▶ _Data extracts_
--------------------------------------------------

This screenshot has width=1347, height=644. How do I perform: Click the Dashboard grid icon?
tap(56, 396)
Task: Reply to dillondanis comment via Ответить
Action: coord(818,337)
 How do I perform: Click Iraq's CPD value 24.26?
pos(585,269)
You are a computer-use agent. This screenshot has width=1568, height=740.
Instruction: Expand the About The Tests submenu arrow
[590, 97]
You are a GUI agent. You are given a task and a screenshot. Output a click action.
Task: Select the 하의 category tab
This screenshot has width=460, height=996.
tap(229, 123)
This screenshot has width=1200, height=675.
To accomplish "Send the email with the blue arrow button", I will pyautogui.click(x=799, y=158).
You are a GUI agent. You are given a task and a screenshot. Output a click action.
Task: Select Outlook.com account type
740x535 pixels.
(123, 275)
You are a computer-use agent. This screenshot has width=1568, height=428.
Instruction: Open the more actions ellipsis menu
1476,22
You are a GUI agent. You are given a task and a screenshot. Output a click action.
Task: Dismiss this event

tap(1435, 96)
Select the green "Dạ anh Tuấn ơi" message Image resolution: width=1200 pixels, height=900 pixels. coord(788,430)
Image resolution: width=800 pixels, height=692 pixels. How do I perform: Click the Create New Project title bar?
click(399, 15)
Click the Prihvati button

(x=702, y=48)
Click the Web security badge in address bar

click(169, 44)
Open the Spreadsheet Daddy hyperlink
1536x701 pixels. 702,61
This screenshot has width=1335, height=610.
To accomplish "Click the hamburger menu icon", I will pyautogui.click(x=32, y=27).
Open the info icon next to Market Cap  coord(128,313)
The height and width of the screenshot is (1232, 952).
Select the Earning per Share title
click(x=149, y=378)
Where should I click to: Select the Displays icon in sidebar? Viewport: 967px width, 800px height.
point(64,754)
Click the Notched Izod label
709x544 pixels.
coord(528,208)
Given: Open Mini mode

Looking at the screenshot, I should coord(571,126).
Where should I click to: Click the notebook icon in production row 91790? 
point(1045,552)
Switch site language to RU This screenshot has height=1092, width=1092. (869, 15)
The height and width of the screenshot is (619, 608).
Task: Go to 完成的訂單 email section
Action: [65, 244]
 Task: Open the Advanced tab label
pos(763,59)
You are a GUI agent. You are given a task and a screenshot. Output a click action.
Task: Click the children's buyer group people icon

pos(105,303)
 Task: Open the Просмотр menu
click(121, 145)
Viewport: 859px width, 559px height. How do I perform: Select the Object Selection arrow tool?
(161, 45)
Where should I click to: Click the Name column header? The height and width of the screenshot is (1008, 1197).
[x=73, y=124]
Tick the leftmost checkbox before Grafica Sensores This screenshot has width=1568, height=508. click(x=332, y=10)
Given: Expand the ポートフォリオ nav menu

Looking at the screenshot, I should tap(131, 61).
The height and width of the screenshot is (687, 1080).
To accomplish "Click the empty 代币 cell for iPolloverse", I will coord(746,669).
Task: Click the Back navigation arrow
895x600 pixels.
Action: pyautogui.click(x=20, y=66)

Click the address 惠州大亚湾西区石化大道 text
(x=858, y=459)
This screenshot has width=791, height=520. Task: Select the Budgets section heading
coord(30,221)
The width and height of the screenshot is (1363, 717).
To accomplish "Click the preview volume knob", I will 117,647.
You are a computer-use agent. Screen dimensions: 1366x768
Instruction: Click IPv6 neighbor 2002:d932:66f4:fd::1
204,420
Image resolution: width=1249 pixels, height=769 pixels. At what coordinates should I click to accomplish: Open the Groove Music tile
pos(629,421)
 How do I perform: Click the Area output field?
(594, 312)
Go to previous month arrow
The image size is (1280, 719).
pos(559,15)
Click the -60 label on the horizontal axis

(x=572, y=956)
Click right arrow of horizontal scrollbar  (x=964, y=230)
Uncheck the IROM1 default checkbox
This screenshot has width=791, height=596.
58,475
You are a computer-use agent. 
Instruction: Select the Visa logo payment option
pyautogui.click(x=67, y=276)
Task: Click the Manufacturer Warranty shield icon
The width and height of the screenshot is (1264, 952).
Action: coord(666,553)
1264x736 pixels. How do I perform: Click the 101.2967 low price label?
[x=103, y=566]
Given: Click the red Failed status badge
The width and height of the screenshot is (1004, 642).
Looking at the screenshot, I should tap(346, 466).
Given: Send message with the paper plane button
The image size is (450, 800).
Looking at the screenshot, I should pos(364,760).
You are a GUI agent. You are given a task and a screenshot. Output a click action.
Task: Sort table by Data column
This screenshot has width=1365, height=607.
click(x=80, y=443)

--------------------------------------------------

▶ _Task statement_
Return every line from the entries above that includes the word "with".

▶ _Task answer_
To accomplish "Send the email with the blue arrow button", I will pyautogui.click(x=799, y=158).
Given: Send message with the paper plane button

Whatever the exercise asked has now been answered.